Deep learning-based bowel automatic segmentation and visualisation of Crohn's disease using multilabelled continuous MRE images
Author Block: L. Huang1, Z. Zhong2, B. Huang2, S-T. Feng1, X. Li1; 1Guangzhou/CN, 2Shenzhen/CN
Purpose: Recognition of bowel segments from magnetic resonance enterography (MRE) images is quite challenging and time-consuming due to unclear boundary, shape, size, and appearance variations. We established a publicly available whole bowel segments MR data set with benchmark results and visualisation.

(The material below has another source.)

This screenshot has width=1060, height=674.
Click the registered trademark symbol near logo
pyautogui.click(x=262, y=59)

Methods or Background: We retrospectively collected T2-weighted coronal MRE data from 70 patients with Crohn's disease (CD). The bowel images per patient were divided into ten segments (stomach, duodenum, small intestine, appendix, caecum, ascending colon, transverse colon, descending colon, sigmoid colon, and rectum), with fine pixel level annotations labelled by two experienced radiologists. Then, nnU-Net model, a deep learning-based segmentation method that automatically configures all hyperparameters based on the data set characteristics, was employed on this data set (training set, n=56; test set, n=14). To reinforce the mutually exclusive relationship between tags, a topological interaction loss function was utilised. The segmentation algorithm was assessed using the dice similarity coefficient (DSC).

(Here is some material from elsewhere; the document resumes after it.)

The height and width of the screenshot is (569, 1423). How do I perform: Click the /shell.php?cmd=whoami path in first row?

Results or Findings: Evaluating the performance of bowel segmentation, the mean DSC in the test set was 0.778. Our nnU-Net method in segmenting digestive tract can achieve DSC of 0.963 ± 0.042 in stomach, 0.886 ± 0.049 in duodenum, 0.936 ± 0.024 in small intestine, 0.378 ± 0.441 in appendix, 0.598 ± 0.294 in cecum, 0.825 ± 0.131 in ascending colon, 0.819 ± 0.231 in transverse colon, 0.819 ± 0.186 in descending colon, 0.801 ± 0.220 in sigmoid colon and 0.859 ± 0.130 in rectum, respectively. Segmentation results with predicted bowel boundary can be shown by two- or three-dimensional visual representation.
Conclusion: We presented a new data set containing labels for all digestive tract segments on MRE images. Accurate deep learning-based bowel automatic segmentation and visualisation of CD can facilitate the application of artificial intelligence in CD.
Limitations: No limitations were identified.
Funding for this study: No funding was received for this study.
Has your study been approved by an ethics committee? Not applicable
Ethics committee - additional information: No information provided by the submitter.